Beleidsrichtlijnen in het kader van goede ruimtelijke ordening (overeenkomstig artikel 4.3.1, §2, 2° van de Vlaamse Codex Ruimtelijke Ordening)
- BGO Wonen: de beleidsmatig gewenste ontwikkeling woninggrootte, woningmix en beschermen van eengezinswoningen (verder genoemd BGO Wonen), goedgekeurd door de gemeenteraad in zitting van 24 juni 2019.
(De BGO Wonen kan u raadplegen via www.antwerpen.be, zoek op ‘regelgeving bouwen in Antwerpen’)
De BGO Wonen wordt betrokken bij de beoordeling van de verenigbaarheid van de aanvraag met de goede ruimtelijke ordening.
Omgevingstoets
Toetsing van de verenigbaarheid van het aangevraagde met de omgeving en de goede ruimtelijke ordening
Functionele inpasbaarheid
Het vermeerderen van het aantal woongelegenheden van twee naar drie, en de aanleg van een dakterras is functioneel inpasbaar in de binnenstad. Er zijn er in het pand momenteel twee woningen vergund geacht. Er is dus één bijkomende woning.
Schaal – ruimtegebruik – bouwdichtheid
Behalve een kleine uitbouw op het dak om toegang te nemen tot het dakterras zijn er geen wijzigingen aan het volume. Het creëren van één extra woning en de aanleg van het dakterras heeft geen noemenswaardige impact op de draagkracht van het perceel.

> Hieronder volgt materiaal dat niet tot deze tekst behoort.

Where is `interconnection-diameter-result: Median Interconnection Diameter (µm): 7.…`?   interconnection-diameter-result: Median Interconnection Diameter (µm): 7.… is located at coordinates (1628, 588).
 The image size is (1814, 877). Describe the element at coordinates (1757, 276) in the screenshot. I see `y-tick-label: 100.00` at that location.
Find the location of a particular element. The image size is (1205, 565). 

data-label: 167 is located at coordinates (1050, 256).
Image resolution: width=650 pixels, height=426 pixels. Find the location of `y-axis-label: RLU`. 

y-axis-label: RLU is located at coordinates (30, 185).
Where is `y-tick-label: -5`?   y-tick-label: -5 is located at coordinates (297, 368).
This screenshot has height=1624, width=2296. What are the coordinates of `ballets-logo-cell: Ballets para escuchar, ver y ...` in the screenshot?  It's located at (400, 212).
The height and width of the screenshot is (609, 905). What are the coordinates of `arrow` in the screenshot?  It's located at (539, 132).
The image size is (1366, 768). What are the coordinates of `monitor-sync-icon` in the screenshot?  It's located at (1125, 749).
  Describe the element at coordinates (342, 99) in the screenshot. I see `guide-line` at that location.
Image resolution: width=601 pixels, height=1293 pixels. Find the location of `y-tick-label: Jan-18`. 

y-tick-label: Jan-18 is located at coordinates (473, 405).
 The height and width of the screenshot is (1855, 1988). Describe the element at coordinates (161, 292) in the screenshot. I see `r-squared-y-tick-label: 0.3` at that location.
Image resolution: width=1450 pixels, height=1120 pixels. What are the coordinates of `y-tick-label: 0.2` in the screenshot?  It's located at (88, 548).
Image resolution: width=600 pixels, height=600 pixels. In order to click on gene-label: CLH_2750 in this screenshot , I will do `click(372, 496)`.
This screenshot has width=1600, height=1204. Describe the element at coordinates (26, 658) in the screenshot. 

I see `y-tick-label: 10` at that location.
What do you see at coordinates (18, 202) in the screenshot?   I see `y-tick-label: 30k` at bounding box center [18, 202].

Onder meer omwille van de privacy en op vraag van het Agentschap Onroerend Erfgoed zal als voorwaarde worden opgelegd het dakterras te verkleinen met een strook van 2,50 m voor- en achteraan en van 1 m aan de rechter perceelsgrens. Deze stroken moeten worden aangelegd als groendaken in overeenstemming met artikel 38 van de bouwcode.
Woninggrootte
Het gebouw omvat drie appartementen waarvan twee vergund geacht zijn. De drie appartementen hebben telkens één slaapkamer en een netto-vloeroppervlakte van resp. 64,42 m², 64,42 m² en 61,94 m² (bijkomende woning). Er is een gemeenschappelijk dakterras, waarvan de oppervlakte, na het toevoegen van de groenstroken, ongeveer 40 m² bedraagt.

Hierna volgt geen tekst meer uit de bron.